El nuevo Gobierno argentino aumentó las retenciones fiscales a las exportaciones agrarias. A través de un decreto publicado este sábado, quedó sin efecto el esquema impositivo establecido por el anterior presidente, Mauricio Macri, que retenía cuatro pesos por dólar exportado, y se impuso un porcentaje fijo del 9% por cada dólar. En el caso de la soja, el producto más competitivo en los mercados internacionales, el 9% se sumó al 18% que ya estaba en vigor, por lo que el total retenido a los exportadores asciende al 27%.

La decisión de Alberto Fernández constituye en realidad una actualización: cuando Macri fijó los cuatro pesos por dólar, el dólar se cambiaba a 38 pesos; ahora se cambia casi a 60. Aun así, las patronales agrarias, principal fuente de divisas del país, expresaron de inmediato su malestar por no haber sido consultadas.

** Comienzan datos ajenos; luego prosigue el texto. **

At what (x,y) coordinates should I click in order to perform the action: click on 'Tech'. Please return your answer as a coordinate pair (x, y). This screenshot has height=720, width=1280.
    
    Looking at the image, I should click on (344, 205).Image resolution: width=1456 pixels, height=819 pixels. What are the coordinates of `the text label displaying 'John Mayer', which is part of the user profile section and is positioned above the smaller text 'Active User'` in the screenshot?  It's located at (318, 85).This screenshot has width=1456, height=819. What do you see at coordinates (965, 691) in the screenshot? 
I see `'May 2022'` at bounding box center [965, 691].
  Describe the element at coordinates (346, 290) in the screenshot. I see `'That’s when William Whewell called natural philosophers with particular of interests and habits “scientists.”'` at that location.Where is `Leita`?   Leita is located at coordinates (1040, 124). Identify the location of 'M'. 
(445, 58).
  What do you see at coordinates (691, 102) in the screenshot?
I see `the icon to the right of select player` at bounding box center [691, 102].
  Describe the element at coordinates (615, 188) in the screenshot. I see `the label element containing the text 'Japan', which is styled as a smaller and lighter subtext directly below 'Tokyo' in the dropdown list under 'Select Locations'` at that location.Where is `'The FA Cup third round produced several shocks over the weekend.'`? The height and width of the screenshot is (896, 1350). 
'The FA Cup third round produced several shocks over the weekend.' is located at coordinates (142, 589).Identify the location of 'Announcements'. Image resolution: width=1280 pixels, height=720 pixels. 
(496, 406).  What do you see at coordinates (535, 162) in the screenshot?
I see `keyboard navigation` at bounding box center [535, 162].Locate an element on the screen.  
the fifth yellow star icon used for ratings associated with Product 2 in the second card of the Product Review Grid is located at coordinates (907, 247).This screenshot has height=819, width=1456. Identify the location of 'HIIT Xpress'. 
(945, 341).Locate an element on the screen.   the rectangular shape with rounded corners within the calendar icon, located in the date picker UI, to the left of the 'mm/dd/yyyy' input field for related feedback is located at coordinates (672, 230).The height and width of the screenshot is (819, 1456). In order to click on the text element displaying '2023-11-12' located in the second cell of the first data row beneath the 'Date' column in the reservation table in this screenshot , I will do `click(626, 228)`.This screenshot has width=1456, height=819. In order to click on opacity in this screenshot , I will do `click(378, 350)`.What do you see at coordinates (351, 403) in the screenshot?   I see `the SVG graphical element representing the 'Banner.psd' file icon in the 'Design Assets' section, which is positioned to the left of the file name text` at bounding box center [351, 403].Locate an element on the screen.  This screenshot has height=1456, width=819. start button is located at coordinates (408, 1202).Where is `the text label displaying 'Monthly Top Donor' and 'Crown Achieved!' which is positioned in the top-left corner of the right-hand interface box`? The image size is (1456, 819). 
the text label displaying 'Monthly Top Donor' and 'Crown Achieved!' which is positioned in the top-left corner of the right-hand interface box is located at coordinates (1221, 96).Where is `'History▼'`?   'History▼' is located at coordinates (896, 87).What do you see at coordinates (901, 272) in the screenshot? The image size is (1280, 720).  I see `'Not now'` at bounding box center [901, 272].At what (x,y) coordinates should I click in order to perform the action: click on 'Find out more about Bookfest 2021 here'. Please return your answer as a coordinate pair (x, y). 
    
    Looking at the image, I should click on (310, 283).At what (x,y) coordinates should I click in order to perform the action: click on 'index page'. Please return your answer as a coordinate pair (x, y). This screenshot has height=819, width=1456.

Carlos Iannizzotto, presidente de Coninagro, acusó al presidente de faltar a su palabra: “Dijo que no iba a tomar medidas sin hablar antes con nosotros”, se quejó. “Esto no va a caer bien en el sector”, comentó a su vez Matías de Velazco, presidente de la Confederación de Asociaciones Rurales de Buenos Aires y La Pampa.

El asunto de las retenciones agrarias, en especial las referidas a la soja, es siempre delicado. En 2008, el Gobierno de Cristina Fernández de Kirchner las aumentó desde el 35% hasta el 48,7% y las patronales agrarias se lanzaron a una protesta que duró cuatro meses, con frecuentes manifestaciones y cortes de carreteras. La crisis le costó el puesto al entonces ministro de Economía, Martín Lousteau. Fernández, entonces jefe de gabinete, intentó resolver el problema con una nueva ley que finalmente fue rechazada por el Senado por un solo voto, el emitido por el propio vicepresidente, Julio Cobos. Fernández tomó entonces la decisión de dimitir y dejó el Gobierno con fuertes críticas contra la presidenta.

El nuevo Ejecutivo ha publicado también un decreto destinado a frenar los despidos. Durante los próximos seis meses, cualquier despido no justificado implicará una indemnización del doble de lo que establece la ley. El decreto declara la Emergencia Pública en Materia Ocupacional, debido a la severa crisis económica que atraviesa el país y que ha disparado la tasa de desempleo hasta el 10,6%.

La medida no debería tener gran incidencia, porque las empresas ya redujeron plantillas antes de que Alberto Fernández tomara posesión (esperaban alguna decisión de este tipo) y porque los próximos meses veraniegos, enero y febrero, son vacacionales. De todas formas, varios grandes empresarios se quejaron y reclamaron un relanzamiento de la economía y del mercado interno, no medidas temporales.